Zoom. Une réédition et une exposition parisienne célèbrent les 50 ans de la troublante Milanaise, icône de la BD érotique.
Prénom: Valentina. Nom: Rosselli. Domicile: via de Amicis 45, Milan. Profession: photographe de mode. Vocation: femme de tête et femme de rêve.
Née des amours triangulaires entre son créateur, Guido Crepax, Louise Brooks (en imagination) et sa femme, Luisa Crepax (en vrai), Valentina a 50 ans cette année. Dans sa première apparition, en 1965, elle n’est que l’amante du personnage principal, Philip Rembrandt, alias Neutron, critique d’art doté d’étranges pouvoirs.
Valentina sera longtemps fidèle à Philip (en actes, s’entend; les fantasmes, mmmh, c’est autre chose), mais elle ne restera pas longtemps un personnage secondaire. A peine surgie sur la page, langoureusement étirée entre deux cases, en équilibre instable entre un vernissage dans la vraie vie et un abysse imaginaire, entre vacances en famille et hallucinations SM, elle aura piqué la vedette à son homme. Sans jamais se laisser réduire, comme tant d’autres, à la condition d’objet de fantasmes. Cette fille-là est une intello, aussi cultivée que son créateur.
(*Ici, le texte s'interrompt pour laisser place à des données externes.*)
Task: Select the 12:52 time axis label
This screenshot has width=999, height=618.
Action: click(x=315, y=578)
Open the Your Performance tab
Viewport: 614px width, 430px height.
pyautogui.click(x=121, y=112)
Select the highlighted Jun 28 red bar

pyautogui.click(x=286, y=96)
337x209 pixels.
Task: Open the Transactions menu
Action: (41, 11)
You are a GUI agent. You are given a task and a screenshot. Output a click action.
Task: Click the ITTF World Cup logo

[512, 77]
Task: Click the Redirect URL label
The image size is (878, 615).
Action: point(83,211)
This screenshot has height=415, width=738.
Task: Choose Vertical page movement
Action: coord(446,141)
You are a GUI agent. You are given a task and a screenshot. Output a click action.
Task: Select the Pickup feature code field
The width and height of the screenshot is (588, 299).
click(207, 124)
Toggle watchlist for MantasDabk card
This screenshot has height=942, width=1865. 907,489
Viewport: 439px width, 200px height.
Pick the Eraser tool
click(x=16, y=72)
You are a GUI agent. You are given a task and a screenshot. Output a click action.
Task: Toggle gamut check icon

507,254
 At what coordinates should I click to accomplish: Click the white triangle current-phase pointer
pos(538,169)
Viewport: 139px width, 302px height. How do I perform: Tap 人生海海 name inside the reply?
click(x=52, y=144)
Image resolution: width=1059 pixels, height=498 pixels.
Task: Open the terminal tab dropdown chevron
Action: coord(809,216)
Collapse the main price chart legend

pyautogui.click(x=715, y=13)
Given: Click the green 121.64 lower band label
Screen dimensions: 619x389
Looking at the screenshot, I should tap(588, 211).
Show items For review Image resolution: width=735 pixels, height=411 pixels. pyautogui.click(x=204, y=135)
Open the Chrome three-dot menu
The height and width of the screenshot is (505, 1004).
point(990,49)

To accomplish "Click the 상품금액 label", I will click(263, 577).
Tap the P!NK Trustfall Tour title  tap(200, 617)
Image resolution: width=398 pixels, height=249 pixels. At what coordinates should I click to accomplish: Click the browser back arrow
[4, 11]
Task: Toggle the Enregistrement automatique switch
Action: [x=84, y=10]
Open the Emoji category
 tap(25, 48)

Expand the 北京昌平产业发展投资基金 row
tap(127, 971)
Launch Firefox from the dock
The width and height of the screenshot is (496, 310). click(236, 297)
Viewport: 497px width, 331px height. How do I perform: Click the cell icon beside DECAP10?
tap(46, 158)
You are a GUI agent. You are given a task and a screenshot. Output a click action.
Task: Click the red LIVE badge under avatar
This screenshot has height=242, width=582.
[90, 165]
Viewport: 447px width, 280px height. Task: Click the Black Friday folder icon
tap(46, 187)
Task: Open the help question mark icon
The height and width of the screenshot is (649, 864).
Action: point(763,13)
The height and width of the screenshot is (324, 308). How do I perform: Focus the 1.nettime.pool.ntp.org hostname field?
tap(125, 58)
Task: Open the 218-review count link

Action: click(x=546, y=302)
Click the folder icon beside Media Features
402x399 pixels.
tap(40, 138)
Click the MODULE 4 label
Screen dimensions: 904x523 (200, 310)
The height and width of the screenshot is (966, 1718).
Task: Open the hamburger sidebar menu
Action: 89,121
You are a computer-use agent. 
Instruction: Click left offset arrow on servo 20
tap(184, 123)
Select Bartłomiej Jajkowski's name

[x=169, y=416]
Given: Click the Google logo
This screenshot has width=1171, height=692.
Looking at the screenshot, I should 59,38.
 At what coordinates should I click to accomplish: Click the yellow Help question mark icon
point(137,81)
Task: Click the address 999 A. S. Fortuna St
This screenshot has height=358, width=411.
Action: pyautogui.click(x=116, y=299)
«Sa facette érotique est la plus célèbre, mais elle est loin d’être la seule: Valentina est le premier personnage féminin accompli dans l’histoire de la BD», dit Thierry Groensteen, qui a entrepris de rééditer, chez Actes Sud, les aventures de la bombe milanaise, assorties des commentaires de Luisa et Antonio Crepax, femme et fils du dessinateur mort en 2003*: tout était épuisé, et tout n’a pas été traduit en français.
Un maître du noir et blanc
Valentina a 50 ans, et on peut prédire qu’elle ne mourra jamais. Voyez: les planches originales de ses albums s’exposent comme des tableaux. «Crepax est un grand maître du noir et blanc, et un pionnier du cadrage complexe», dit Eric Verhoest, le galeriste et expert en BD qui propose actuellement à Paris un grand choix de planches du maître**. Des planches que l’on peut acheter (8500 euros pièce): c’est l’originalité de l’actuelle exposition parisienne, qui vient, après deux grands hommages à Valentina rendus à Milan et à Bruxelles plus tôt dans l’année.
Architecte de formation, fin connaisseur d’histoire de l’art, Guido Crepax a dessiné Valentina – pour ne parler que d’elle – durant trente ans. «Dès le début, il a classé et protégé ses originaux, un comportement exceptionnel dans le monde de la BD», raconte Eric Verhoest. Luisa et Antonio ont hérité d’un véritable patrimoine, dont une partie seulement sera vendue. La réserve n’est pas épuisée, mais pour cette fois, à la galerie Champaka, la vente s’arrêtera à la quinzième planche écoulée.
Valentina, elle, troublera hommes et femmes pour longtemps encore.
* «Biographie d’un personnage», quatre histoires de Valentina, Actes Sud, L’an 2.
** «Guido Crepax: Valentina, Dr Jekyll et Mr Hyde». Galerie Champaka, Paris, jusqu’au 25 juillet.